# Netflix Data Analysis

In [None]:
import pandas as pd
import matplotlib.pyplot as plt
import seaborn as sns

In [None]:
df = pd.read_csv(r"netflix_movies.csv")

In [None]:
df

In [None]:
df.info()

In [None]:
df.shape

In [None]:
df.head(5)

In [None]:
df.columns

In [None]:
df['type'].value_counts()

In [None]:
df['country'].value_counts().head(5)

In [None]:
df.sort_values(by = 'release_year').head(5)

In [None]:
bollywood = df[df['country']=='India']
bollywood

In [None]:
bollywood['director'].value_counts().head(1)

In [None]:
df.isnull().sum()

In [None]:
df['director']= df['director'].fillna('Unknown')

In [None]:
df

In [None]:
df.isnull().sum()

In [None]:
df['date_added'] = pd.to_datetime(df['date_added'].str.strip())

df['year_added']=df['date_added'].dt.year

df.head()

In [None]:
movies_by_year = df['year_added'].value_counts().sort_index()
movies_by_year.plot(kind='line', marker='o', color='red')

plt.title('Netflix new Content Pace')
plt.xlabel('Year')
plt.ylabel('Added Movies/TVShows')
plt.savefig('netflix_content_pace.png', dpi=300, bbox_inches='tight')
plt.show()

In [None]:
errors_rating = df['rating'].str.contains('min', na=False)
print(errors_rating.sum())

In [None]:
df.loc[errors_rating,'duration'] = df.loc[errors_rating,'rating']

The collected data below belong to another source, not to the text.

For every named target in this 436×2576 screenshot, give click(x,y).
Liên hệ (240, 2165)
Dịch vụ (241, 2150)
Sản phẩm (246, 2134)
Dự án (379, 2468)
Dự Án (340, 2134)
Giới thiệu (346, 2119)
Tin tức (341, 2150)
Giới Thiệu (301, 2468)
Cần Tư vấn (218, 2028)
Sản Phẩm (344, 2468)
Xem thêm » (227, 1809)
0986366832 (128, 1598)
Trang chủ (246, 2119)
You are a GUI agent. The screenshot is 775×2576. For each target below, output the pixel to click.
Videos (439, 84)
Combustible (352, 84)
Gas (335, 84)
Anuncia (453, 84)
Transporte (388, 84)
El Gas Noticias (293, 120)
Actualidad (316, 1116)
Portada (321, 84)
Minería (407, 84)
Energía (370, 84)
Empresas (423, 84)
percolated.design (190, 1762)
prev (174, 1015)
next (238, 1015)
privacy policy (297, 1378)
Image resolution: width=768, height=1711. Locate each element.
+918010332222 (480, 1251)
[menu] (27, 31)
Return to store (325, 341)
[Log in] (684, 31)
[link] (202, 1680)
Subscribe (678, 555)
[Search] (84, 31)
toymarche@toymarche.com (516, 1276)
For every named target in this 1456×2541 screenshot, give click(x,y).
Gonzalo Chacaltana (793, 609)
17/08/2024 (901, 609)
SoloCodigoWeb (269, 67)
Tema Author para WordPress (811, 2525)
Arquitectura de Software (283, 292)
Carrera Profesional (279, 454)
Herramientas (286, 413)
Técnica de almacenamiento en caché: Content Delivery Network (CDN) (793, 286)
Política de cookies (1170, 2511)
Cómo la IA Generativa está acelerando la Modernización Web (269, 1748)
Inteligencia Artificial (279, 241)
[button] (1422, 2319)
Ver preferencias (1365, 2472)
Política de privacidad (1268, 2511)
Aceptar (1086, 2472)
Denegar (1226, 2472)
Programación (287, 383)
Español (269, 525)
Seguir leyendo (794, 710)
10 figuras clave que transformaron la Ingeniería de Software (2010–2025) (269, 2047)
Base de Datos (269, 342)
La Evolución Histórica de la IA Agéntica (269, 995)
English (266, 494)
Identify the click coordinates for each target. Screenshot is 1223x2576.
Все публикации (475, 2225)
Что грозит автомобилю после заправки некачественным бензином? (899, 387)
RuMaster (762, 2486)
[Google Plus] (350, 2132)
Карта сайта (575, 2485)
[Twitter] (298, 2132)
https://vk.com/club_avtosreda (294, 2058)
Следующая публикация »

df.loc[errors_rating,'rating'] = None

display(df.loc[errors_rating, ['title', 'rating', 'duration']].head())

In [None]:
order_list = df['rating'].value_counts().index
order_list

In [None]:
plt.figure(figsize=(12,6))
plt.title('Ratings on Netflix')
sns.countplot(data=df, x='rating',order=order_list)
plt.savefig('netflix_ratings.png', dpi=300, bbox_inches='tight')

In [None]:
df['listed_in'].value_counts().head(10)

In [None]:
types = df['listed_in'].str.split(', ')

types_lone = types.explode()

top_types = types_lone.value_counts().head(10)
print(top_types)

In [None]:
sns.barplot(x=top_types.values, y=top_types.index)
plt.title('Top Netflix Types')
plt.xlabel('Quantity')
plt.ylabel('Types')
plt.savefig('netflix_top.png', dpi=300, bbox_inches='tight')
plt.show()

In [None]:
films = df[df['type']=='Movie'].copy()

films['duration'] = films['duration'].str.replace(' min','')

films['duration'] = films['duration'].astype(float)

sns.histplot(films['duration'], bins=30, kde=True)

plt.title('How long are the Movies on Netflix?')
plt.xlabel('Duration(mins)')
plt.ylabel('Movie count')
plt.savefig('netflix_movie_duration.png', dpi=300, bbox_inches='tight')
plt.show()

In [None]:
print('Average Movie Duration on Netflix: ', films['duration'].mean().round(2))